Which is one reason why critics of cyber-preparedness argue that a war waged in cyber-space, with bytes and streams of code rather than bullets and bombs, can’t really hurt us, since we live in a world of tangible elements—land and sea, flesh and blood. They’re wrong.
One doesn’t have to be a Matrix fanatic to recognize that vast stretches of “the real world” are controlled by that invisible world of cyber-space. Water-pumping and purification stations, electrical utilities, hospitals, banks, and airports simply cannot function today without computer networks. Winn Schwartau, an expert on information security and infrastructure protection, notes that cyber-terrorists have successfully attacked and disabled all of these network-dependent targets in recent years.
Americans are steadily coming to grips with this reality. Since 1999, for example, the Pentagon has assigned cyber-war preparedness to a four-star general. In 2003, Bush ordered military planners to develop guidelines for the use of cyber-weapons by US forces; the Department of Defense invested 28 percent more than in 2002 on programs aimed at attacking enemy information-warfare capabilities and defending our own; and Pentagon spending on programs to manipulate and master information technology of all kinds jumped by 125 percent.
On the offensive front, the Pentagon’s new Joint Task Force on Computer Network Operations is helping US military forces incorporate cyber-weapons into traditional war fighting.
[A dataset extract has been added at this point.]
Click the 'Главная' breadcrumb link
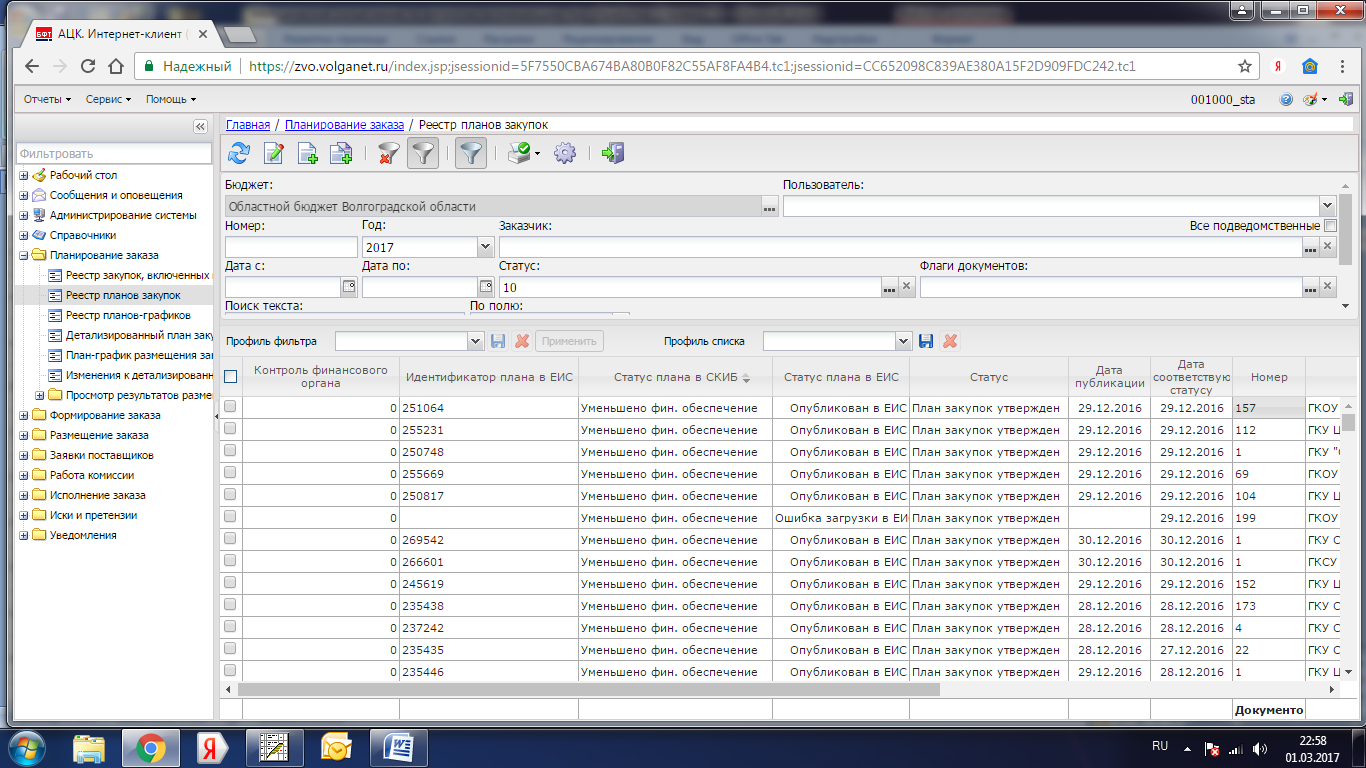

On the defensive side, the Department of Defense is updating all of its new Internet-related equipment and software to meet the latest Internet security protocols; and the Pentagon’s entire fleet of computers and networks will be switched over to the new protocols within four years.
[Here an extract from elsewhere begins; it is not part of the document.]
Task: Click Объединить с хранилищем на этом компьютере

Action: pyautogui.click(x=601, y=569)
Also in 2003, Bush released the aforementioned strategy to secure the civilian stretches of cyberspace. “The cornerstone of America’s cyberspace security strategy,” according to Bush, “is and will remain a public-private partnership…Only by acting together can we build a more secure future in cyberspace.” I observed one such effort firsthand as I wrote this piece. After clicking onto the White House website to download and read the president’s National Strategy to Secure Cyberspace, the Microsoft software grafted onto my PC’s hard drive stopped me dead in my cyber-tracks and warned me to think twice before going any further: Some files can contain viruses or otherwise be harmful to your computer, the message reminded me. It is important to be certain this file is from a trustworthy source. (Whether or not the White House is a trustworthy source is a subject for another essay, but since I am of the opinion that it is I took the risk and downloaded the document.)
Wish List
This is just one small example of cross-sector cooperation in preventing, slowing, and if necessary, tracking and monitoring the spread of cyber-viruses and cyber-attacks. There are many others we never see.
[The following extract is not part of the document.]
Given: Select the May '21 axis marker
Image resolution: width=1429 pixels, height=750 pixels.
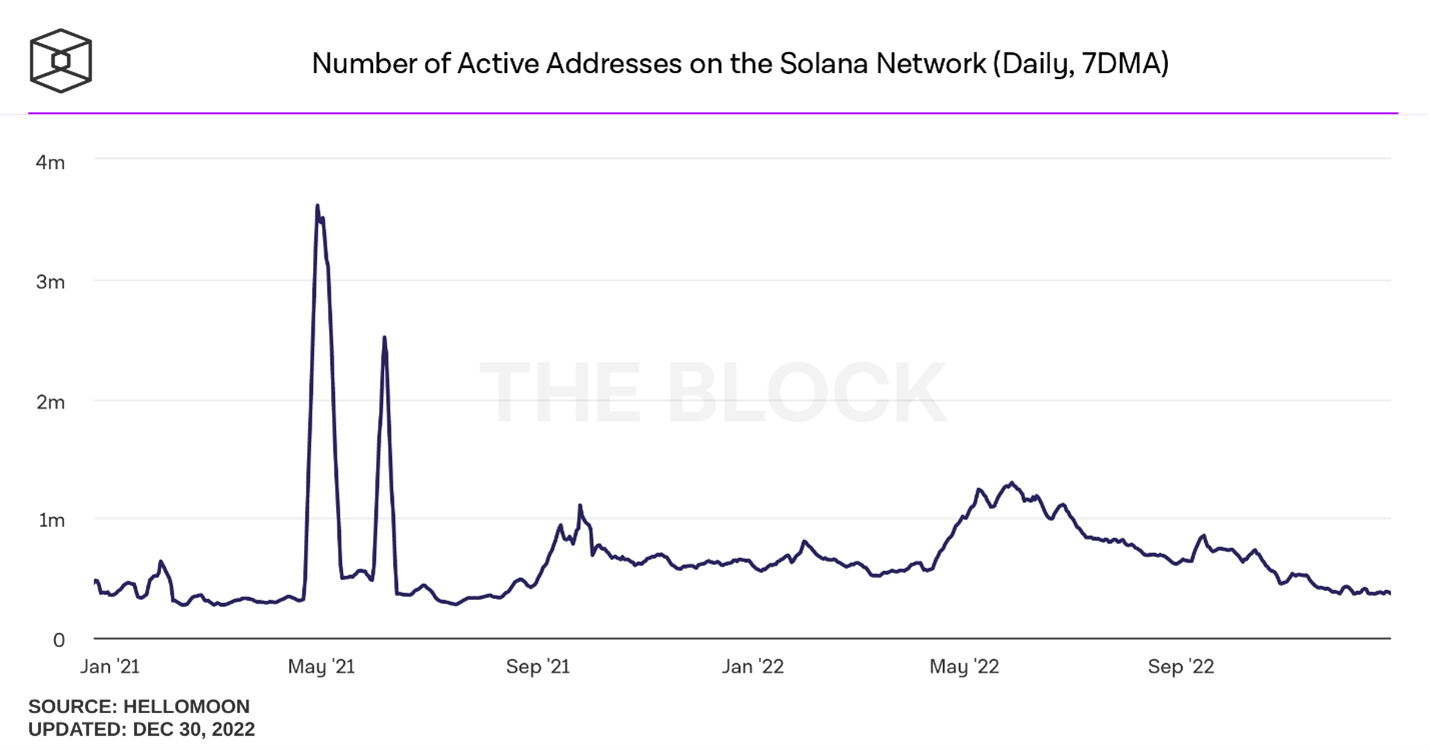Looking at the screenshot, I should tap(321, 667).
For instance, the White House is calling on industry leaders to improve computer training, enhance technology safeguards, identify and remove vulnerabilities (hence, the endless flow of “patches” and automatic updates), and cooperate with one another on cyber-security. At the same time, government agencies such as the Department of Homeland Security are developing redundancies, conducting cyber-drills, building cyber-warning systems, hardening government computer networks, and developing recovery plans in the event of the unthinkable—a Pearl Harbor or 9/11 in cyber-space, a virtual attack that would have very real consequences.
As Mr. Kahn put it in an earlier age of terror, “We must appreciate these possibilities. We cannot wish them away.”